» **WHAT THE TASK REQUIRES**: Nothing but the lines from the one containing "You are a GUI" through the end of the data below should appear in the answer, each exact and free of pictures.

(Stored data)
Content starts

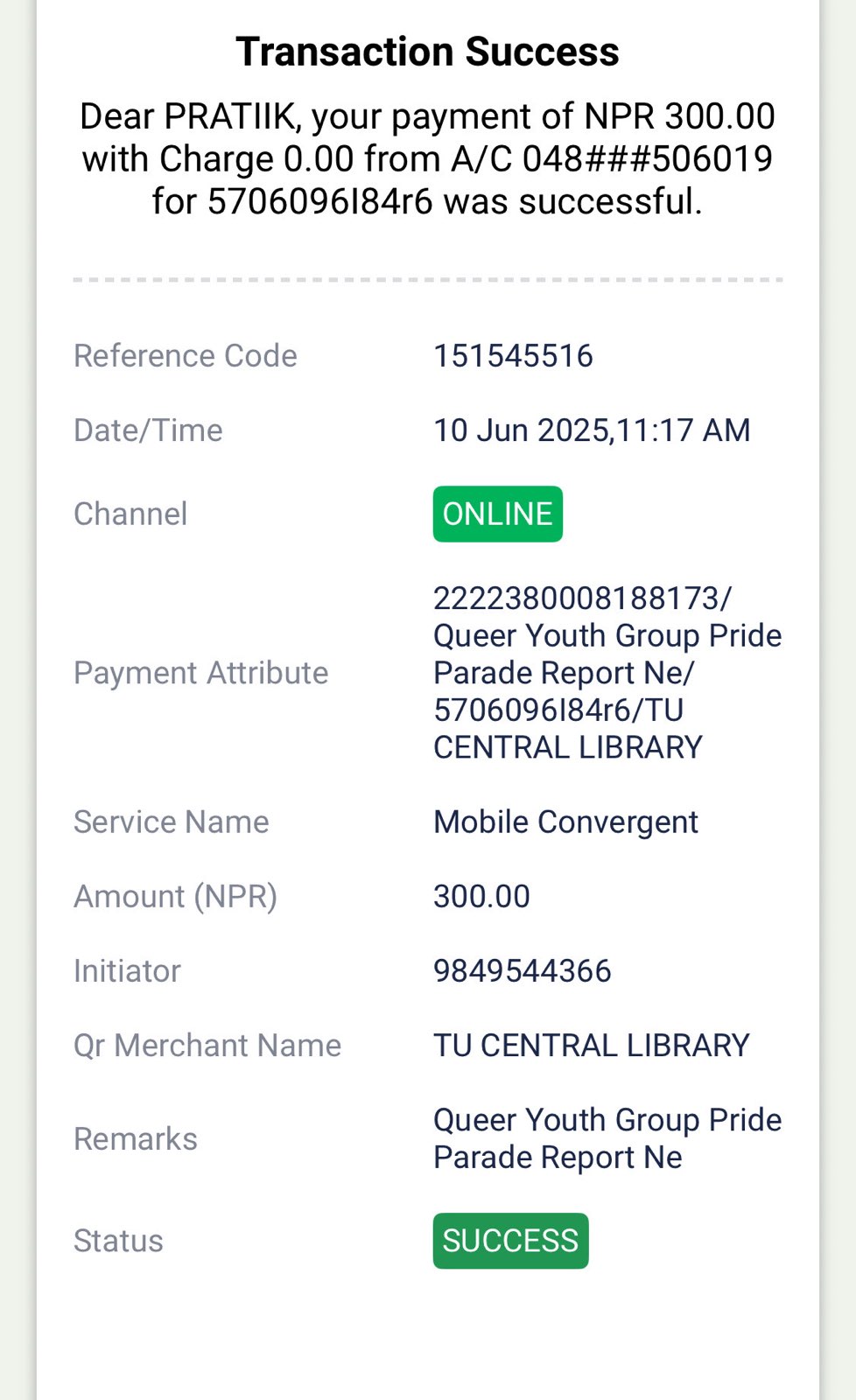Tap the green SUCCESS status badge
The width and height of the screenshot is (856, 1400).
(510, 1240)
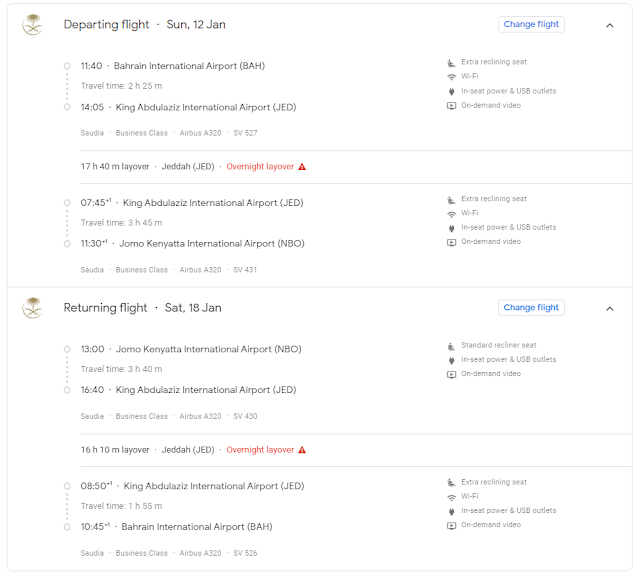Click red warning icon on 17 h 40 m layover
Screen dimensions: 640x576
pos(302,167)
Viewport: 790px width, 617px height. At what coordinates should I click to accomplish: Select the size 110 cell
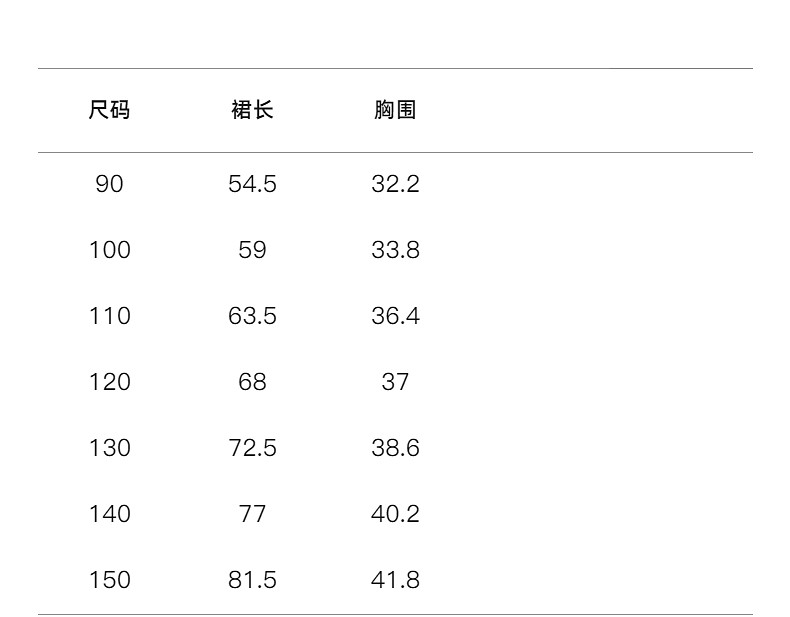[109, 316]
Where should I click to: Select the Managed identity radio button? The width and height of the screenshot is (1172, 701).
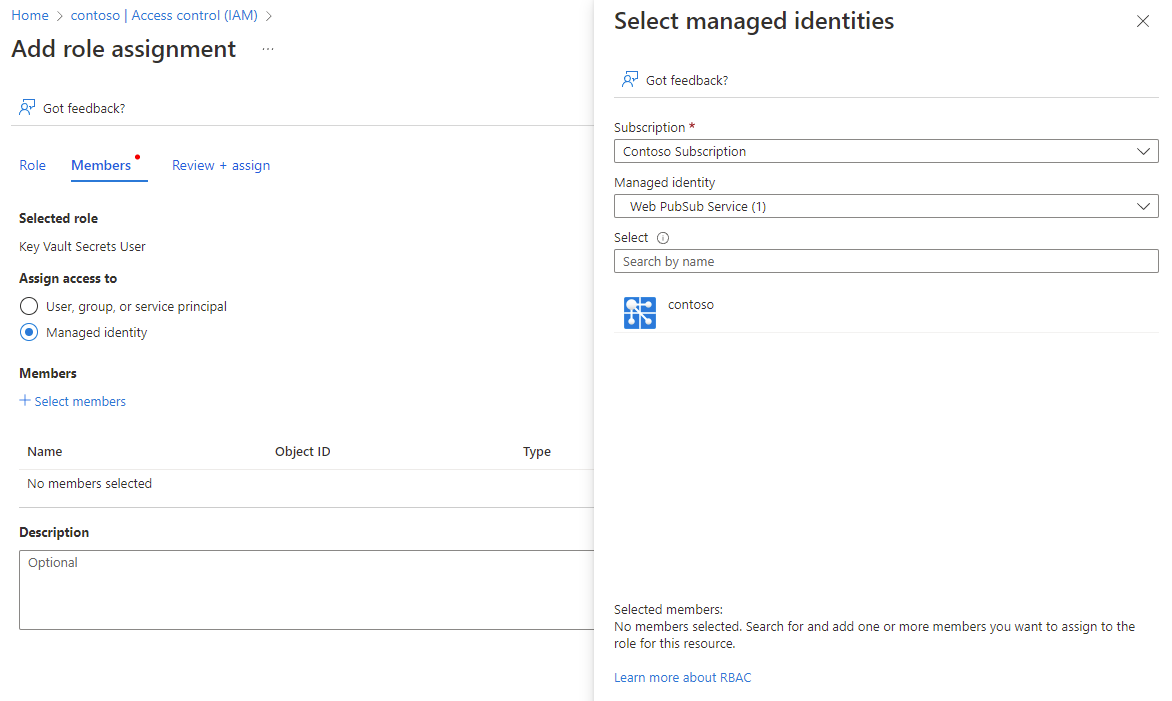click(29, 332)
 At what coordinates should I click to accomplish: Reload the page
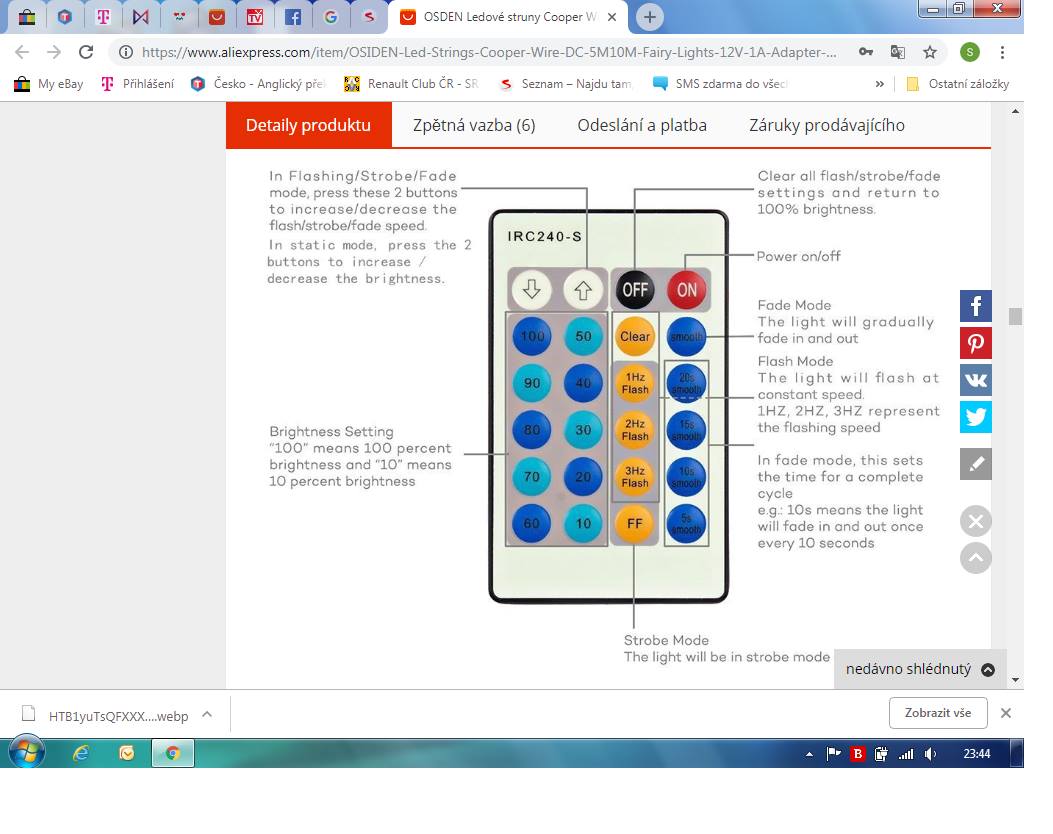[x=86, y=52]
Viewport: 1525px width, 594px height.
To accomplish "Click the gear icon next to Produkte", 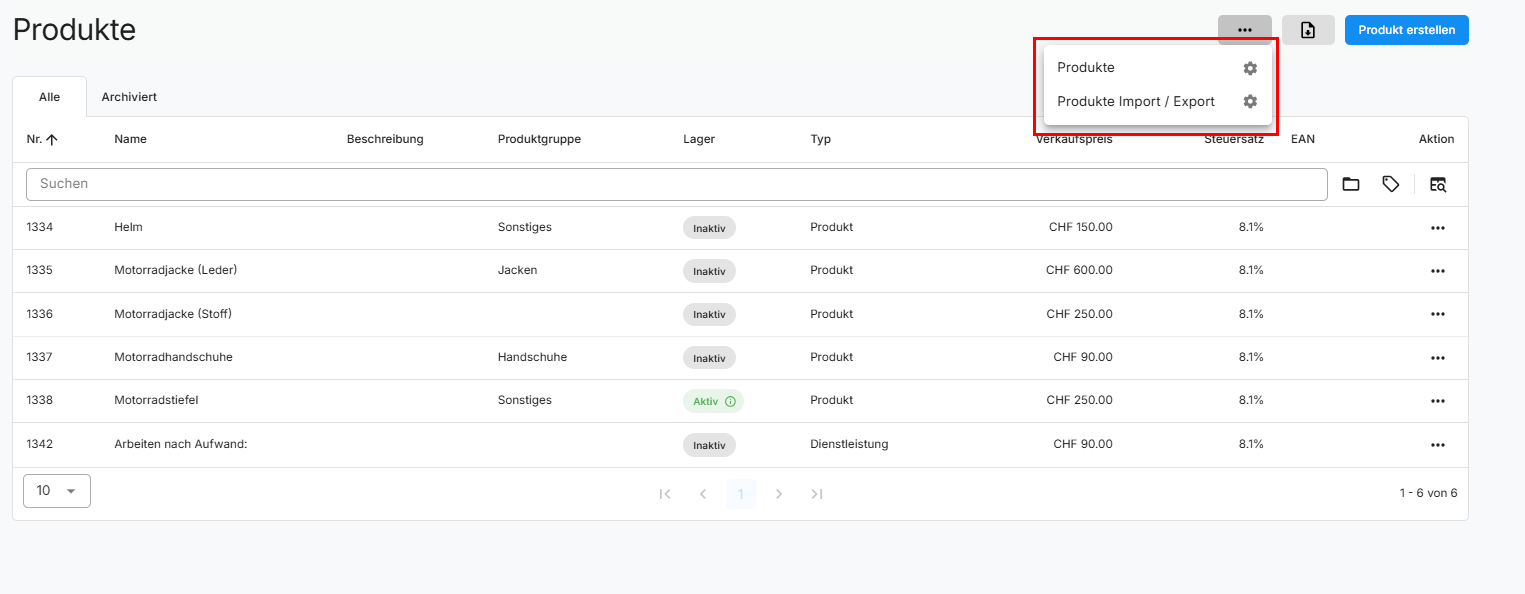I will [x=1249, y=68].
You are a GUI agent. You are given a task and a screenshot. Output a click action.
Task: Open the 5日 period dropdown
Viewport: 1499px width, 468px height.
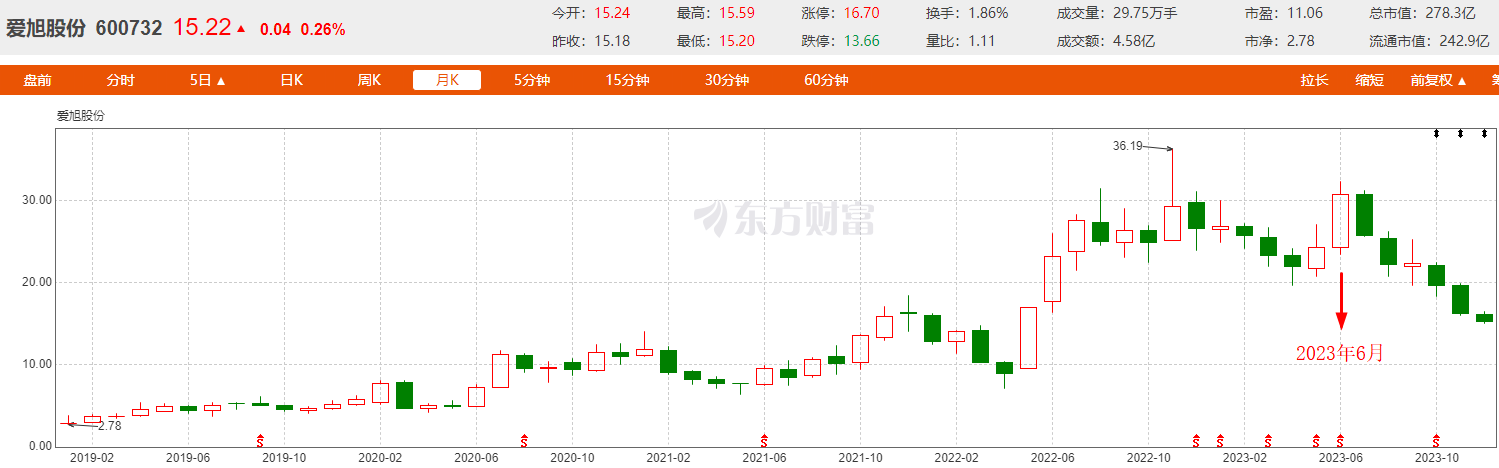208,81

Content ends

» **RESPONSE**:
You are a GUI agent. You are given a task and a screenshot. Output a click action.
Task: Open the 5日 period dropdown
Viewport: 1499px width, 468px height.
208,81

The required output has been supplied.